## TEXTO PARA LEITURA
==========
Ela acordou sentindo-se diferente, apesar de não saber dizer o que, algo nela havia mudado, mas num bom sentido. Talvez porque tenha dormido bem, ou pela ensolarada manhã de domingo, ou talvez pela viagem de trem.
Ela sempre achou os trens incrivelmente românticos, mesmo estes trens modernos que em nada se parecem com as antigas e inspiradoras marias-fumaça.
Parada final: Jundiaí.
Se lembrou da brincadeira com a qual sempre provocava a amiga de lá:
- Muito gostoso ir para o interior de trem!
- Que interior menina? Desde quando Jundiaí é interior?
Oito e meia da manhã, a garota um tanto entusiasmada, um tanto introspectiva deixava São Paulo ainda dormindo, rumo ao clima quase bucólico da pequena cidade vizinha, perguntando-se se chegaria muito tarde para o encontro com a amiga.
Desembarcou do primeiro trem dirigindo-se diretamente à plataforma 2.
O segundo trem é mais encardido, os bancos menos confortáveis. O incômodo do desconforto a afasta ainda mais da atmosfera da metrópole, é curioso que isto acentue sua paixão por viagens de trem.
Apesar de não se imaginar vivendo em outro lugar, ela definitivamente não gosta de São Paulo e quando alguém a questiona sobre o motivo, ela costuma responder que é por causa do frio.
Embarcou assim meio desorientada, com o pensamento longe e sentou-se no primeiro banco disponível. Procurou alguma coisa na bolsa, em seguida sacou um livro.
Abriu bem na página marcada, onde havia uma dedicatória:
“Amor,
ainda que se sinta perdida em meio a multidão de estátuas de mármore
e o frio da tarde chuvosa atresse sua pele cortando-lhe o corpo,
mesmo que cercada de um punhado infinito de formas metálicas e de gigantescas muralhas de vidro
que a fazem sentir cada vez mais gelada,
lembre-se das palavras do poeta:
'O amor é o fogo que arde sem se ver'
E então feche os olhos e sinta: eu estou te tocando.
Num toque quente, sinta seu rosto entre minhas mãos, olhe-me nos olhos.
Veja-me face a face, como nos teus sonhos.
Eu serei sempre o rosto humano em meio as incontáveis faces de mármore.
Eu serei sempre o calor do fogo que te aquece em todos os teus dias.
E saiba que enquanto eu respirar, não faltará a ti o que falta a estes habitantes de andar robótico na terra do metal e do vidro: o toque.”
==========
## MATERIAL FORNECIDO
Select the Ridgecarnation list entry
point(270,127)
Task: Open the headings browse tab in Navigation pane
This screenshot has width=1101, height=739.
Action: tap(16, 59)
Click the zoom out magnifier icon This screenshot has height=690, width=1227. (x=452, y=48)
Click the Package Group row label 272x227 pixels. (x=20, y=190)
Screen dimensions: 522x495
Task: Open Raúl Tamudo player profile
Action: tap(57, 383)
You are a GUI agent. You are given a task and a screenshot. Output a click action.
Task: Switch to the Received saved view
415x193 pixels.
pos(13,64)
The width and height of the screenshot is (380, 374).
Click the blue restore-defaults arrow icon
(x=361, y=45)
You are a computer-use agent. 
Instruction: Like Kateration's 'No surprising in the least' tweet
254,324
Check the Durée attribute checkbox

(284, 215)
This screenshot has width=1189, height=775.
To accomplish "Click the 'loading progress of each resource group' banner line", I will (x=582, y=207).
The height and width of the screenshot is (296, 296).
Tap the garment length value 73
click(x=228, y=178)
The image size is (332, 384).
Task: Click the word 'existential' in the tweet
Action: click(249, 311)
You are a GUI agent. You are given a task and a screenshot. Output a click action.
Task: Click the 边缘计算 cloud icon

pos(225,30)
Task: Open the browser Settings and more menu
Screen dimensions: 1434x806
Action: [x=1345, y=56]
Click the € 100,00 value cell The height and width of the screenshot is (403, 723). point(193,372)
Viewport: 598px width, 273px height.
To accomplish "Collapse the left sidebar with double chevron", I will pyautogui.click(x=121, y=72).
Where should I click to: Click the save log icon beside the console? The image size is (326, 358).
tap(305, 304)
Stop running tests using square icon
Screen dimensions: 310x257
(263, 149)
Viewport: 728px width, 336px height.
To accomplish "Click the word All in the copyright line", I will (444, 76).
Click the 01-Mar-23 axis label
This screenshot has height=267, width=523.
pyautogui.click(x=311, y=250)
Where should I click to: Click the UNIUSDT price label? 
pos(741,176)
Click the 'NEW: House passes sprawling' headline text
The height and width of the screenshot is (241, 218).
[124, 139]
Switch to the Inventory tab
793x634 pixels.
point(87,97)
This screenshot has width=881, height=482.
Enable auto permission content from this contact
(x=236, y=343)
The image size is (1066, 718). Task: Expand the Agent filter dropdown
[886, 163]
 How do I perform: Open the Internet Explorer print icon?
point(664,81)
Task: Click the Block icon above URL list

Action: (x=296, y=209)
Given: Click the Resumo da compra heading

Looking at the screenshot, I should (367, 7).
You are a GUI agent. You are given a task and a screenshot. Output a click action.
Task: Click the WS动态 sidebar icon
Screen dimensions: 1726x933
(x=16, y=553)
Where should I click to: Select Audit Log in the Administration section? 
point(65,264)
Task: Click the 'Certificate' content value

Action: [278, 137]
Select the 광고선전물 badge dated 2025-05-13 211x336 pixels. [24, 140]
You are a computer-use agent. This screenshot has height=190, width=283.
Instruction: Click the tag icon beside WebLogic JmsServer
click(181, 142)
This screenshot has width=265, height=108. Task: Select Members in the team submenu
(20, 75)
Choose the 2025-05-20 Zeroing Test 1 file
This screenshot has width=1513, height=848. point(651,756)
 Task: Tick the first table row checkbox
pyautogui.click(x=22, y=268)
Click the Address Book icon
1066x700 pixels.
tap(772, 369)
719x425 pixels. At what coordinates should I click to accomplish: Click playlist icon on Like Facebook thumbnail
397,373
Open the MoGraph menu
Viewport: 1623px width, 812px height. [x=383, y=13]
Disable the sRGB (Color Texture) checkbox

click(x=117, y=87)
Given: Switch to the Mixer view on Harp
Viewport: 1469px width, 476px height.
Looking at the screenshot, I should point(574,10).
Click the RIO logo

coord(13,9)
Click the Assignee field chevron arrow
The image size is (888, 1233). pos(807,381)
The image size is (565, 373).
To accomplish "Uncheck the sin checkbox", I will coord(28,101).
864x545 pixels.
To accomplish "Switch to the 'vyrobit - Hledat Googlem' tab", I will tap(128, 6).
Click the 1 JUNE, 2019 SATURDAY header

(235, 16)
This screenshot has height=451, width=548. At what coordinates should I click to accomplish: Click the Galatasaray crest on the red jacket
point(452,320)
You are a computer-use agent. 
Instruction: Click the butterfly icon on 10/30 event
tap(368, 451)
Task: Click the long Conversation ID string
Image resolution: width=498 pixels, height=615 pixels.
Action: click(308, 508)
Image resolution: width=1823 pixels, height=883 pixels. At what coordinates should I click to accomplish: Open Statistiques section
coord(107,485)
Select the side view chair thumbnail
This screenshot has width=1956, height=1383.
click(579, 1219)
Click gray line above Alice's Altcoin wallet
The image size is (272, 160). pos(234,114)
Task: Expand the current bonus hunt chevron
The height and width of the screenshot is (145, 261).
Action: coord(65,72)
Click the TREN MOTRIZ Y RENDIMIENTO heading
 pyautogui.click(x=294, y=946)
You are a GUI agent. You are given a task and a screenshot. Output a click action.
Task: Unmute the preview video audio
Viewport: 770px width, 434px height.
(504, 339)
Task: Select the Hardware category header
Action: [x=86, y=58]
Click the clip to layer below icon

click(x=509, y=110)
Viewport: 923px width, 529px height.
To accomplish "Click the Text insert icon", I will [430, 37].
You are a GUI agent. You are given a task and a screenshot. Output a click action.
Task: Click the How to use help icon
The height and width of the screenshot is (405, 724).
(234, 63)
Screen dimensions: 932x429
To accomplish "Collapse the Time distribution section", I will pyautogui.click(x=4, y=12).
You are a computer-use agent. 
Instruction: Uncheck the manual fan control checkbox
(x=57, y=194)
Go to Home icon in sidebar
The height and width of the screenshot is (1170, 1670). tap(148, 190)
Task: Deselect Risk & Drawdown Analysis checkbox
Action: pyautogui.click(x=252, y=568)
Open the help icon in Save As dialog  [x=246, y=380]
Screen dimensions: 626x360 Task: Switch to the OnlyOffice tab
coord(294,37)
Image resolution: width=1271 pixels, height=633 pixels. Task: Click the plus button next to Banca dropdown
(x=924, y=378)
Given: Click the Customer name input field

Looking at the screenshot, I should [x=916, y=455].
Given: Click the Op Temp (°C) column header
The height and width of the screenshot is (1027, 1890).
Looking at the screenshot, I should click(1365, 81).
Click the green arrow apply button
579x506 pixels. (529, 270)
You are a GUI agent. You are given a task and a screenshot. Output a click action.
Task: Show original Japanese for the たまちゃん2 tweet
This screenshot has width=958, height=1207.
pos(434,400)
==========
## ENUNCIADO
De acordo com o texto para leitura, para qual plataforma a garota se dirigiu ao desembarcar do primeiro trem?

## RESOLUÇÃO
Para a plataforma 2.